START ENTRIES SHOWN

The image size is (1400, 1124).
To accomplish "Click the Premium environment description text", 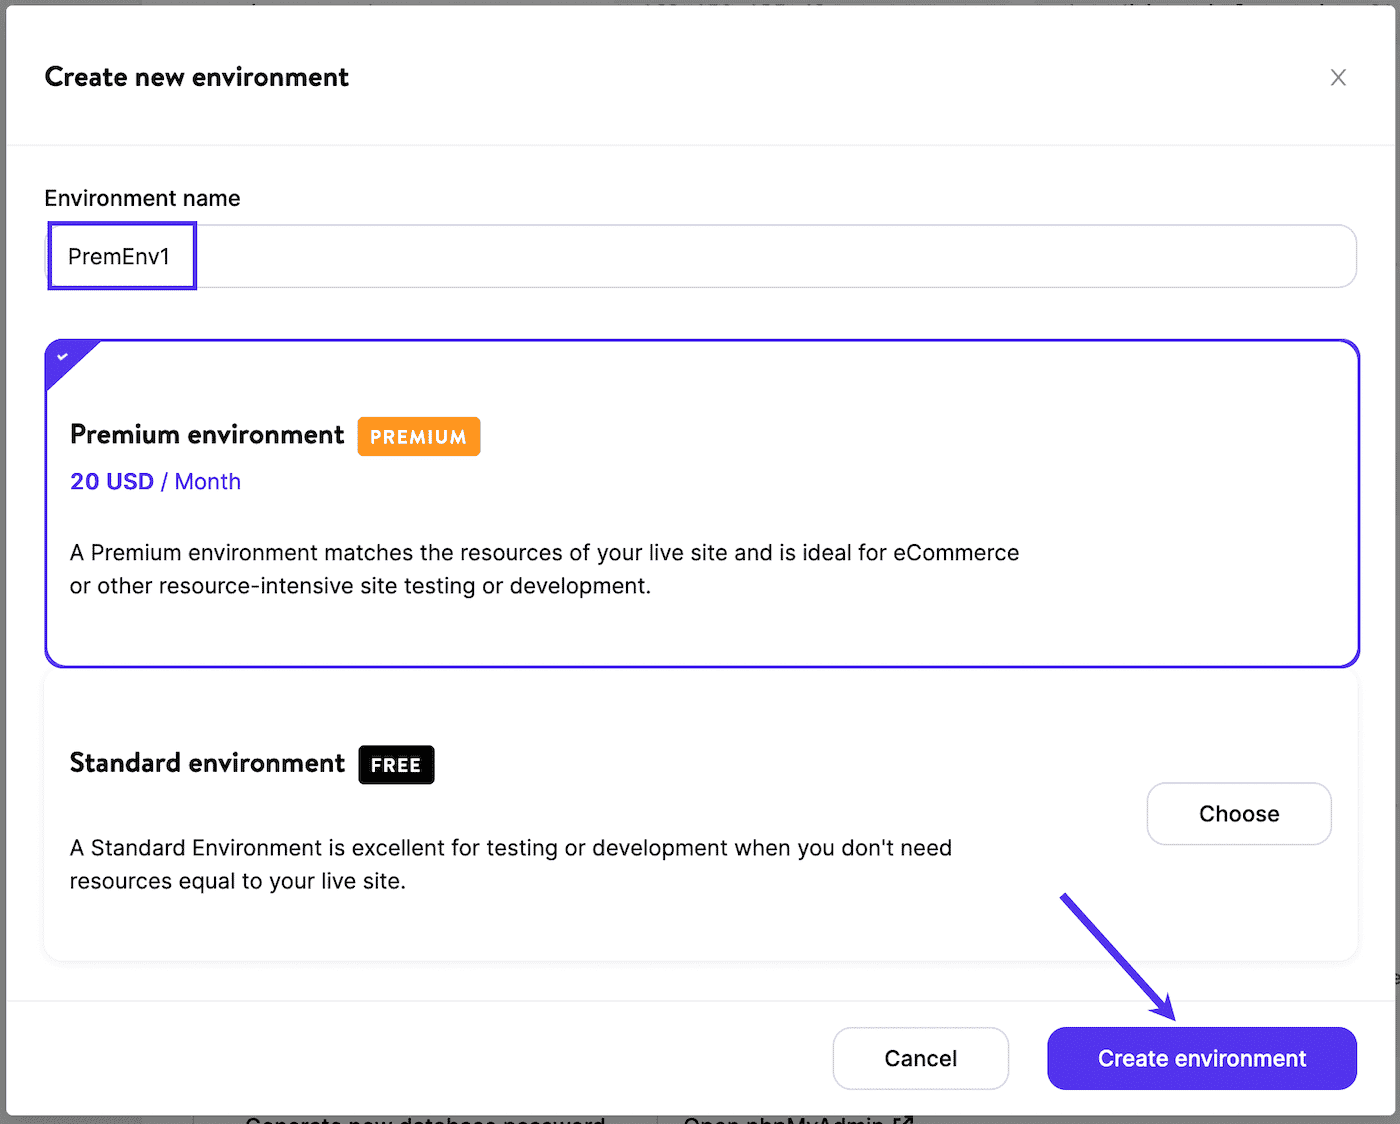I will coord(544,569).
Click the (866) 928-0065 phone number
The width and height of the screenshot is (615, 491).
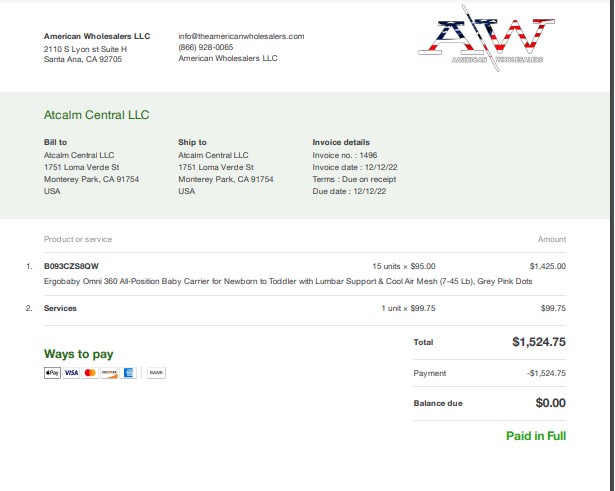pyautogui.click(x=206, y=47)
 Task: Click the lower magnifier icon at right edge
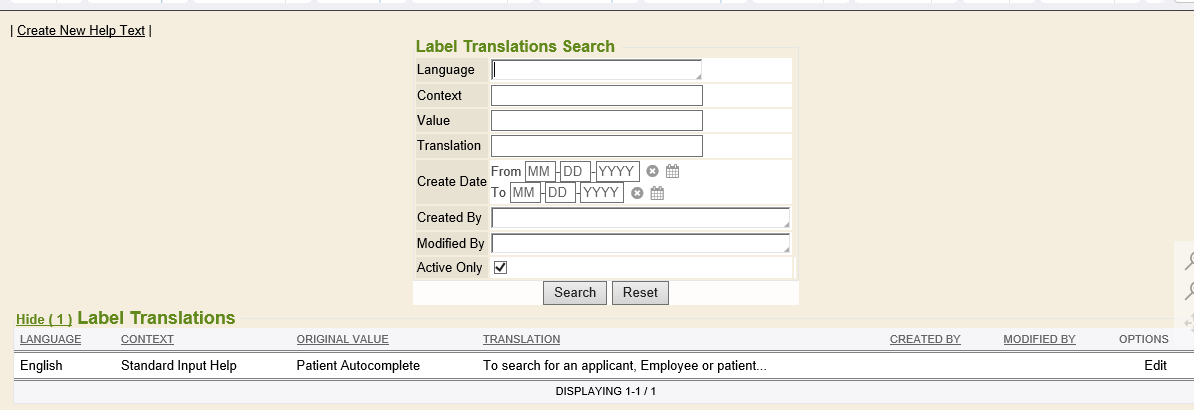(1188, 290)
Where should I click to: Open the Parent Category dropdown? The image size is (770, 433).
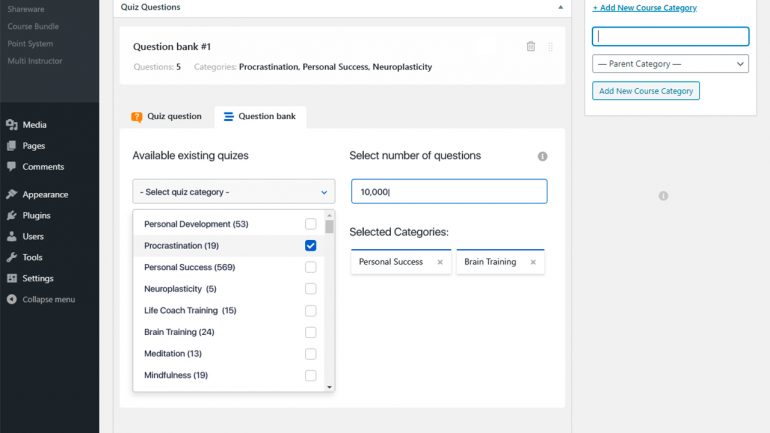coord(670,64)
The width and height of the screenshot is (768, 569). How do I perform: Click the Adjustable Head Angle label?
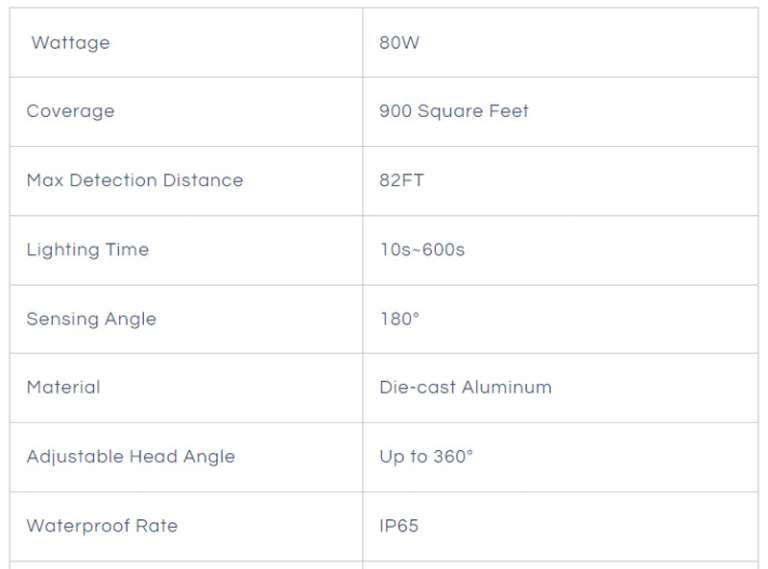[x=130, y=456]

END ENTRIES SHOWN

ABOUT THIS EXERCISE: In the records above, locate the line with "Where should I"; output it and each line after it through the last one, exactly, omitting pictures.

EXERCISE RESULT:
Where should I click to: Open the Parent Category dropdown? The image size is (770, 433).
coord(670,64)
The width and height of the screenshot is (768, 569). How do I perform: Click the Adjustable Head Angle label?
[x=130, y=456]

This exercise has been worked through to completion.